Please reproduce the passage on the Culture Kitchen program word for word, from "One aim of the" up to and including "are frequent guests.".

DOCUMENT:
+---+
Roots to Harvest started the program in 2019, aiming to give skills and confidence to newly-arrived immigrant women. At the time, the program was geared towards Syrian refugees, but gradually has shifted to a more diverse group. 

Airin Stephens, program director of employment, education and advocacy at Roots to Harvest says they structured the program around cooking because food is something we all love. “It’s just an easy entry point,” she explains. 

The women come to Roots to Harvest three afternoons a week, for six weeks. Since the majority of the participants speak Arabic, there is an interpreter for that language. It starts off with a safe food handling course taught by the health unit. The women can take a written test or oral test, depending on what they are more comfortable with. “It’s interesting that you need 70 per cent to pass, but this group always gets 90 per cent or higher,” remarks Stephens. 

One aim of the program is to give women the skills and knowledge they would need if they want to start a home-based food business.    “The group we have now, three of them want to start their own home-catering business,” says Stephens. “They’re really excited to meet with chefs or people who started businesses on their own.”

Running a food-business requires more than just cooking delicious food, so once or twice a week, local women who have successful food businesses come in to share their knowledge and experience, as well as teach them new recipes. Rhonda Bill, (owner/chef of A Fine Fit Catering,) Tracey Berry Werkentin, (owner/chef of Freelance Catering, and owner of the French Fryer,) and red seal chef Rachel Bayes are frequent guests. 

Culture Kitchen isn’t just about food and business, though. It has become a safe place where women can meet new people, and practice speaking English with their peers in the program as well as with the staff at Roots to Harvest. “It’s a way for them to focus on their own personal learning, outside their family,” Stephens adds.
+---+
PROVIDED INFORMATION:
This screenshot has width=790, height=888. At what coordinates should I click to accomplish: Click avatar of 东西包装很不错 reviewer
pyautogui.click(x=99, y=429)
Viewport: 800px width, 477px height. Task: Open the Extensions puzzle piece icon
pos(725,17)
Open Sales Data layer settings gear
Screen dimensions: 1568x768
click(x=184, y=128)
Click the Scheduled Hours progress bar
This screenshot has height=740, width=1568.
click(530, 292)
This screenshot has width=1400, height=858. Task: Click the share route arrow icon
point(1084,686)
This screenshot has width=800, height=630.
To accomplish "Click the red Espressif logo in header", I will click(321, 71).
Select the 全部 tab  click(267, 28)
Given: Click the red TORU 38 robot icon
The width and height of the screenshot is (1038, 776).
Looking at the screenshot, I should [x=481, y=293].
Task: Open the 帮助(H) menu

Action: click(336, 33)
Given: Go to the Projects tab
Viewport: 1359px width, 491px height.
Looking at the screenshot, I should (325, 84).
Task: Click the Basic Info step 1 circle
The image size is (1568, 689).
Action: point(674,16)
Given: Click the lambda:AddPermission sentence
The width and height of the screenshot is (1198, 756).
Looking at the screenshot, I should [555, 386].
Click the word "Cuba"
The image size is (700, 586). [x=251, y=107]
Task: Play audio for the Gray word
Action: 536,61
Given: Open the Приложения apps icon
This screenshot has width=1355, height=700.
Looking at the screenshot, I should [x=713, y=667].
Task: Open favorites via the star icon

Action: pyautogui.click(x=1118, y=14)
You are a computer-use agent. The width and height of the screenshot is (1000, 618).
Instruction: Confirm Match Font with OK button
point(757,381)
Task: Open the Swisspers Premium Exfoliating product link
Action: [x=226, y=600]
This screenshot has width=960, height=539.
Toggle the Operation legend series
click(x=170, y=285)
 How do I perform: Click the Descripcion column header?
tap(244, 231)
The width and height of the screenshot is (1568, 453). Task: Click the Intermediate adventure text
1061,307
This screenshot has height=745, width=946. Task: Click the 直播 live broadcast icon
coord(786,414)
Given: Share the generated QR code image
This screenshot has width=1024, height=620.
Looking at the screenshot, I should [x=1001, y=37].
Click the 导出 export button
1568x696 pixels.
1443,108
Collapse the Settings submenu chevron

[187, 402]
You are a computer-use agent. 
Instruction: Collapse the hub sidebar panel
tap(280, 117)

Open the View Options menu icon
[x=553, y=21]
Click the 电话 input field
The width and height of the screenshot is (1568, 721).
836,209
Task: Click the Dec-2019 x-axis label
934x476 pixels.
+---+
WRITTEN RESPONSE:
One aim of the program is to give women the skills and knowledge they would need if they want to start a home-based food business.    “The group we have now, three of them want to start their own home-catering business,” says Stephens. “They’re really excited to meet with chefs or people who started businesses on their own.”

Running a food-business requires more than just cooking delicious food, so once or twice a week, local women who have successful food businesses come in to share their knowledge and experience, as well as teach them new recipes. Rhonda Bill, (owner/chef of A Fine Fit Catering,) Tracey Berry Werkentin, (owner/chef of Freelance Catering, and owner of the French Fryer,) and red seal chef Rachel Bayes are frequent guests.